For the average reader that may not be familiar with his antics, Russ is often criticized and tossed aside for his controversial comments about not be praised enough as an artist in the growing industry. While most of these shots are thrown at companies such as XXL and Complex, he doesn’t hold back from speaking out towards his social media critics.
Others disregard the artist for his seemingly never-ending lyrics about how he’s grown in the past few years and has proclaimed himself as one of the humblest artists in the game while choosing to remain in the underground.
On previous albums, he’s claimed that people who doubt him are “crackheads and clowns” and that reporters are “clickbait journalists.” Despite the vast amount of people that neglect him, Russ has still managed to garner a large fan base and strives to make music for the people that appreciate him as an artist.
The singer released an impressive 11 albums between 2011 and 2014 before signing to record label Columbia in 2017. After signing, Russ dropped two albums, “There’s Really a Wolf” and “Zoo”, which were both met with mixed reviews.

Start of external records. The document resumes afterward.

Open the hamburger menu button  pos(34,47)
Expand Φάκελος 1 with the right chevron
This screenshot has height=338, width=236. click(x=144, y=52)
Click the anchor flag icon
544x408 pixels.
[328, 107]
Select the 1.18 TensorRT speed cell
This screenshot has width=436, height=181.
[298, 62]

It wasn’t for another two years that he would release his third LP, “SHAKE THE SNOW GLOBE.”
From the beginning track, it’s clear that the rapper doesn’t plan on cutting down his inspirational success-story lyrics. On “NEED A MINUTE”, Russ reflects on how he grew into his popularity in the industry, while still “living in the underground” in his eyes; a reference to remaining humble.
This theme isn’t lost throughout the rest of the project, as he belts out on other tracks such as “A LOT MORE” and “PATIENCE” that he’s been working hard for years and it’s beginning to pay off. While this message can be inspiring to listeners in small doses, it quickly becomes repetitive and redundant.

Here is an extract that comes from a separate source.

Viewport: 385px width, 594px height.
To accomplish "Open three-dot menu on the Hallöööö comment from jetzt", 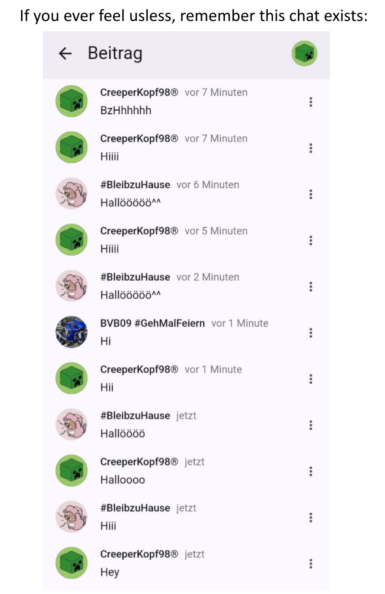I will pyautogui.click(x=311, y=425).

Buried within the over-enthusiastic lines about hard work and accomplishment is the emotional track “MOMMA”. It’s his “acceptance speech” song, imagining if he were to ever be nominated and win a Grammy in his career.
One impressive feat is that Russ continues to demand full control in the creation of his music. Every song is produced, mixed, mastered, recorded and written by himself.
This creative process can be challenging when other artists collaborate with him. Features such as Rick Ross and BIA don’t bring anything inventive or new, seemingly inserting “copy and paste” verses that don’t add any depth to the album.
It seems as if the collaborators were only brought in to further prove that Russ works better alone and thrives when he can make music on his terms.
While this album may be more of the same, he’s certainly learning that making music his fans find inspiring and appreciate him for works best. Russ is starting to let go of others’ opinions of him and appreciate himself before anything else.
As Russ aims for a direct audience, this project is sure to please his core fanbase. The project aims to be inspirational with smooth and crooning melodies.
There’s no doubt that he will continue to hustle and push through the crowded field of rappers to place his name in his history book if no other.